(Saved data entries)
☆ ☆ ☆ ☆ ☆
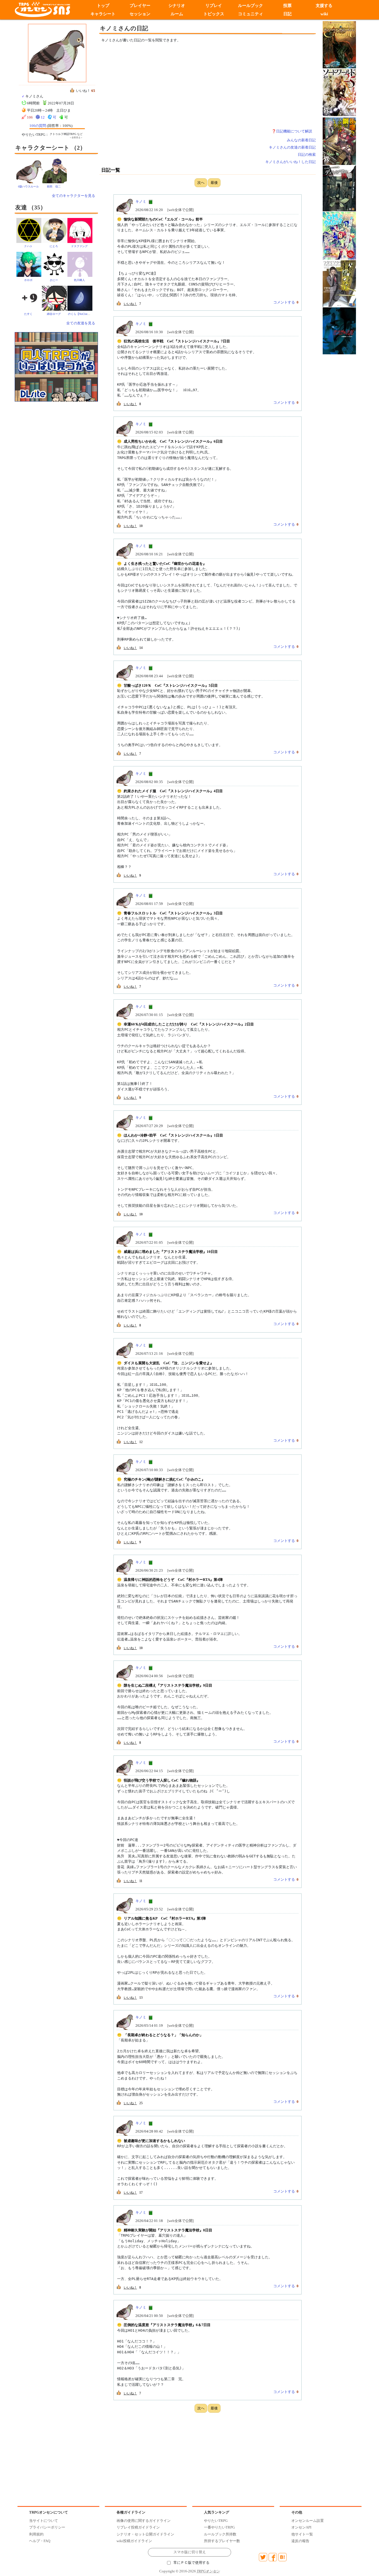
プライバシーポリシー (47, 2527)
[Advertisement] (161, 88)
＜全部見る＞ (76, 137)
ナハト (28, 246)
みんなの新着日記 (301, 140)
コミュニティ (250, 14)
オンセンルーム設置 (307, 2521)
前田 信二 (54, 186)
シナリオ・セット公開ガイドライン (145, 2534)
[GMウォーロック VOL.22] (339, 235)
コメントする (284, 302)
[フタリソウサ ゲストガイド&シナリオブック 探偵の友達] (339, 283)
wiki (324, 14)
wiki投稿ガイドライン (134, 2541)
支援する (324, 5)
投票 (287, 5)
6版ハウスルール (28, 186)
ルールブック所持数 (220, 2534)
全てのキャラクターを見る (73, 196)
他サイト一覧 (302, 2534)
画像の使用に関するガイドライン (144, 2521)
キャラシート (102, 14)
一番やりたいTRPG (219, 2527)
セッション (140, 14)
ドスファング (79, 246)
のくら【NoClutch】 (80, 313)
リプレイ (213, 5)
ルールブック (250, 5)
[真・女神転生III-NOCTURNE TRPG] (339, 330)
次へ (200, 182)
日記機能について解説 (294, 131)
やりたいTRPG (216, 2521)
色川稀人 (79, 280)
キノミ (140, 201)
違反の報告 (300, 2541)
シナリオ (176, 5)
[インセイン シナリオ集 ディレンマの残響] (339, 188)
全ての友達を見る (80, 323)
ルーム (177, 14)
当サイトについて (43, 2521)
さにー (54, 280)
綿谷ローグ (54, 313)
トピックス (213, 14)
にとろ (54, 246)
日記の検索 (307, 154)
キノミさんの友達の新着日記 (292, 147)
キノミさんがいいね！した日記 (290, 162)
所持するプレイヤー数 (222, 2541)
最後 (214, 182)
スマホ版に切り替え (189, 2552)
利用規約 (36, 2534)
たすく (28, 313)
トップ (103, 5)
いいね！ (130, 304)
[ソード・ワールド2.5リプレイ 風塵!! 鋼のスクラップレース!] (339, 141)
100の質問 (37, 126)
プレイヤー (140, 5)
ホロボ (28, 280)
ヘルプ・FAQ (39, 2541)
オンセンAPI (301, 2527)
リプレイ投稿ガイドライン (138, 2527)
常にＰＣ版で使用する (191, 2563)
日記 (287, 14)
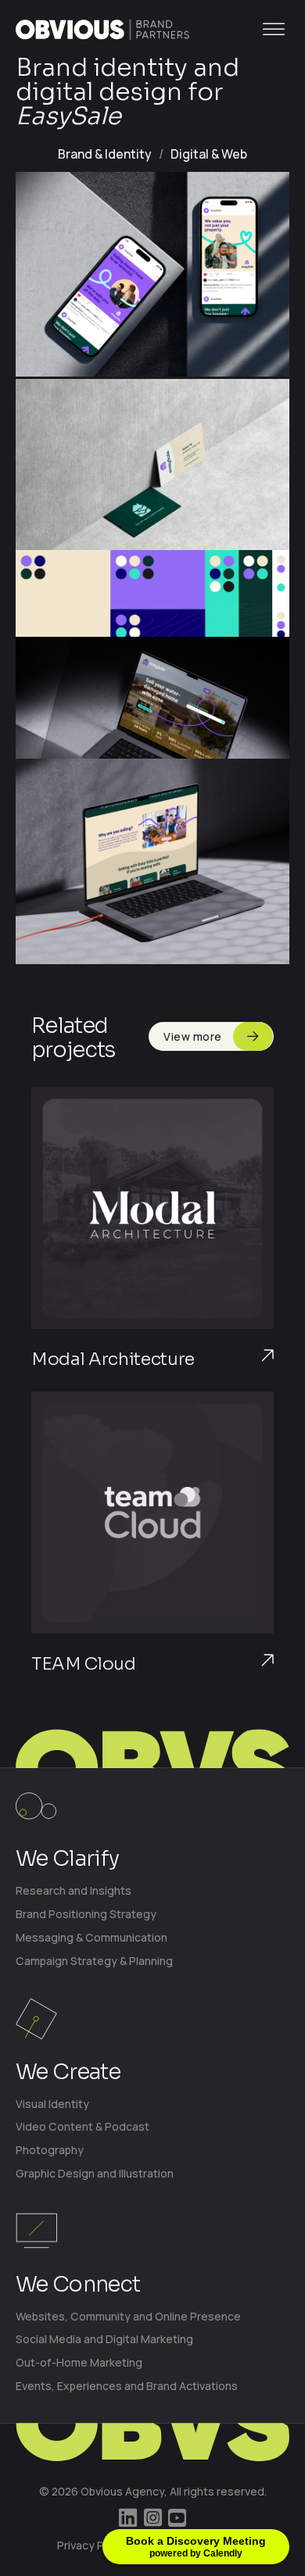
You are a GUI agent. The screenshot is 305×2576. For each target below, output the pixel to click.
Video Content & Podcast (82, 2126)
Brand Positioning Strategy (86, 1913)
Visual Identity (52, 2103)
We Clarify (67, 1858)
☆ ☆ ☆ ☆ ☆
### [Work to complete]
Give the data above again in full and unchanged, skipping the pictures.

### [Response to the task]
プライバシーポリシー (47, 2527)
[Advertisement] (161, 88)
＜全部見る＞ (76, 137)
ナハト (28, 246)
みんなの新着日記 (301, 140)
コミュニティ (250, 14)
オンセンルーム設置 (307, 2521)
前田 信二 (54, 186)
シナリオ・セット公開ガイドライン (145, 2534)
[GMウォーロック VOL.22] (339, 235)
コメントする (284, 302)
[フタリソウサ ゲストガイド&シナリオブック 探偵の友達] (339, 283)
wiki (324, 14)
wiki投稿ガイドライン (134, 2541)
支援する (324, 5)
投票 (287, 5)
6版ハウスルール (28, 186)
ルールブック所持数 (220, 2534)
全てのキャラクターを見る (73, 196)
他サイト一覧 (302, 2534)
画像の使用に関するガイドライン (144, 2521)
キャラシート (102, 14)
一番やりたいTRPG (219, 2527)
セッション (140, 14)
ドスファング (79, 246)
のくら【NoClutch】 (80, 313)
リプレイ (213, 5)
ルールブック (250, 5)
[真・女神転生III-NOCTURNE TRPG] (339, 330)
次へ (200, 182)
日記機能について解説 (294, 131)
やりたいTRPG (216, 2521)
色川稀人 (79, 280)
キノミ (140, 201)
違反の報告 (300, 2541)
シナリオ (176, 5)
[インセイン シナリオ集 ディレンマの残響] (339, 188)
全ての友達を見る (80, 323)
ルーム (177, 14)
当サイトについて (43, 2521)
さにー (54, 280)
綿谷ローグ (54, 313)
トピックス (213, 14)
にとろ (54, 246)
日記の検索 (307, 154)
キノミさんの友達の新着日記 (292, 147)
キノミさんがいいね！した日記 (290, 162)
所持するプレイヤー数 (222, 2541)
最後 (214, 182)
スマホ版に切り替え (189, 2552)
利用規約 (36, 2534)
たすく (28, 313)
トップ (103, 5)
いいね！ (130, 304)
[ソード・ワールド2.5リプレイ 風塵!! 鋼のスクラップレース!] (339, 141)
100の質問 (37, 126)
プレイヤー (140, 5)
ホロボ (28, 280)
ヘルプ・FAQ (39, 2541)
オンセンAPI (301, 2527)
リプレイ投稿ガイドライン (138, 2527)
常にＰＣ版で使用する (191, 2563)
日記 (287, 14)
You are a GUI agent. The screenshot is 305×2576. For each target below, output the pixel to click.
Video Content & Podcast (82, 2126)
Brand Positioning Strategy (86, 1913)
Visual Identity (52, 2103)
We Clarify (67, 1858)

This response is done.